At least 200,000 people have been killed in Sudan's Darfur province and another 2 million left homeless. President Bush has called the mass killings genocide.
An African Union peacekeeping force has been ineffective at quelling the violence. But Sudanese President Omar al-Bashir has rejected a United Nations Security Council move to send peacekeeping troops.
For more than a year, students, religious leaders, human rights groups and some lawmakers have lobbied pension funds to leverage their investments in multinational companies to put economic pressure on the Khartoum government. CalPERS and CalSTRS have also come under pressure from leading Democrats, including Angelides and Rep. Barbara Lee of Oakland.
At the same time, a small group of UC students pressed the issue with regents, who oversee more than $66 billion in pension and endowment assets. In March, regents agreed to start selling holdings in nine companies once the state indemnified them from potential lawsuits that could result from any financial losses associated with the divestment.

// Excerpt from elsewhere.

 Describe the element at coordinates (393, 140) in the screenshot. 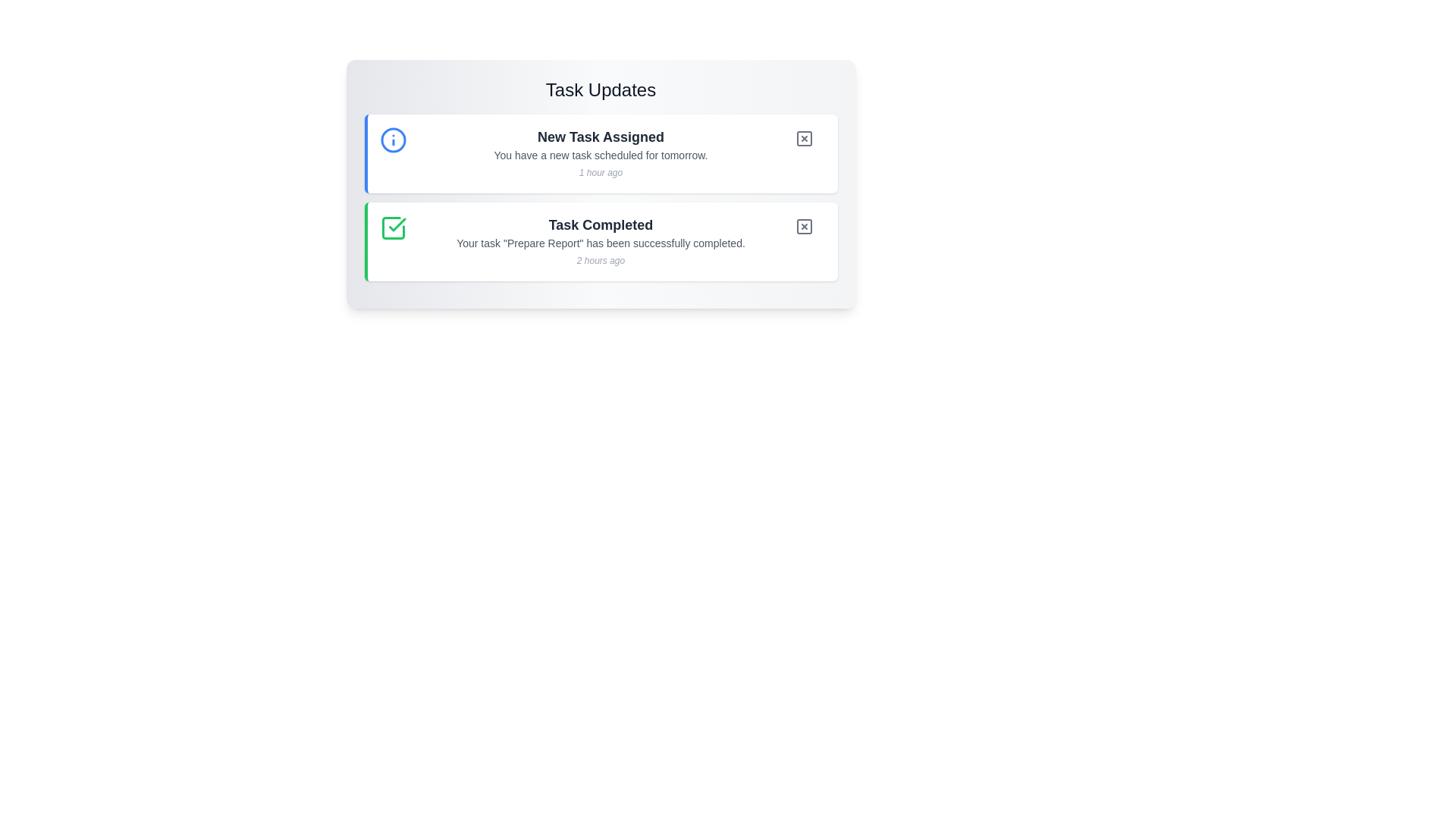

I see `the informational icon located to the far left of the 'New Task Assigned' task update` at that location.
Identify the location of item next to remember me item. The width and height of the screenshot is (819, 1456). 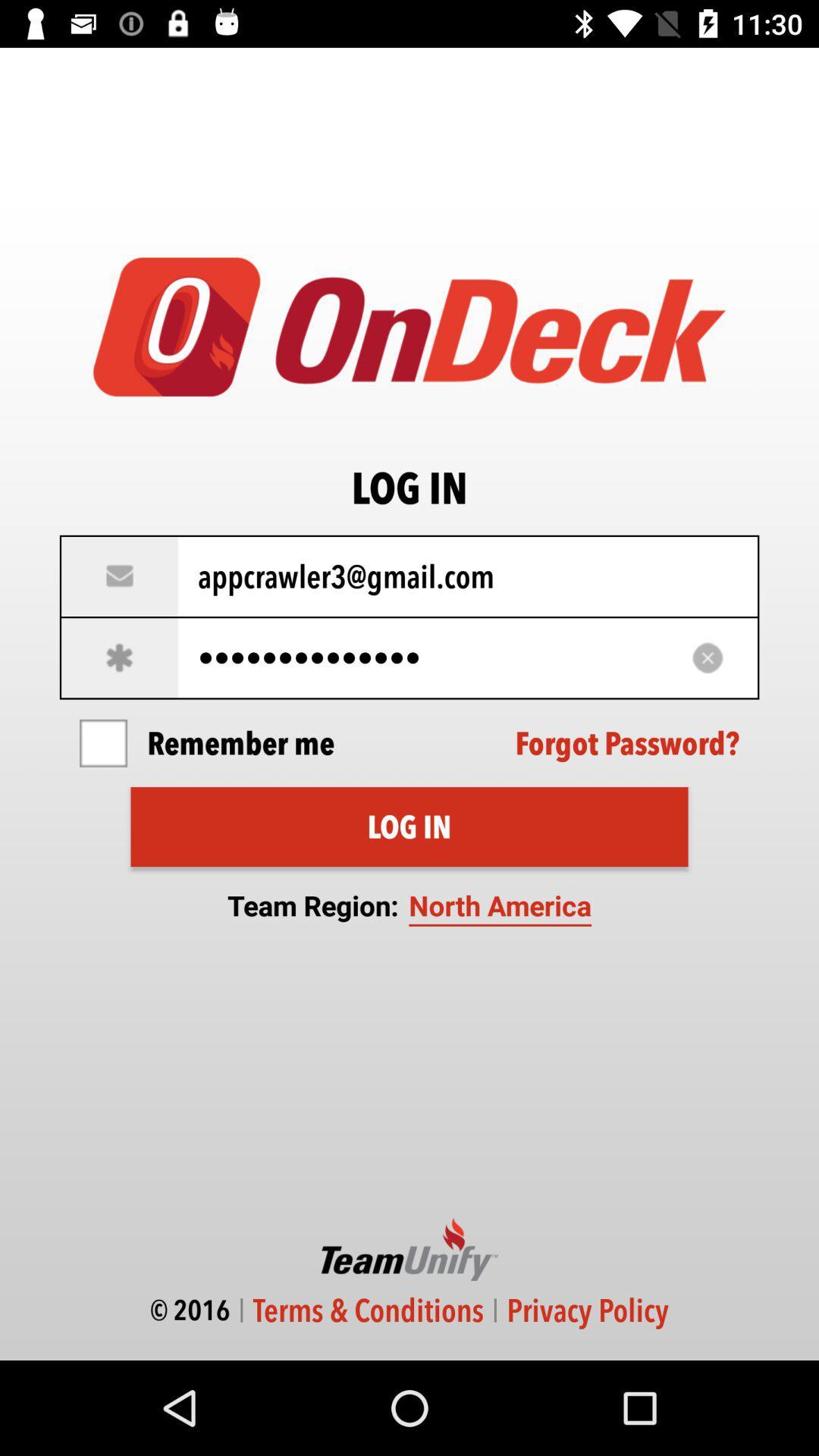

AB 2179 gave the regents that legal shield.
In April, after hearing impassioned pleas from students who had once been refugees, CalSTRS trustees agreed to explore dumping all investments in companies doing business with Sudan's oil-rich government.
One month later, in a largely symbolic gesture, CalPERS trustees barred investments in the nine companies targeted by UC. PERS did not own a stake in any of the nine.
The breakthrough legislation in California is critical for divestment activists lobbying for similar legislation in more than a dozen other states. It also reignites a college campus movement that hit a lull during the summer break.
California "was the key state. It's going to send shock waves across the country," Sterling said.
At the bill-signing ceremony, Sterling said college students will go after the Sudanese government "state by state, pension fund by pension fund."
Eric Reeves, a professor at Smith College in Massachusetts and a leading researcher on Sudan, said the clout of CalPERS and CalSTRS, the nation's two largest public funds, can't be ignored by other pension funds and the financial markets.
"The really big money is in public pension funds. There is no place for anyone to hide now," Reeves said in an interview.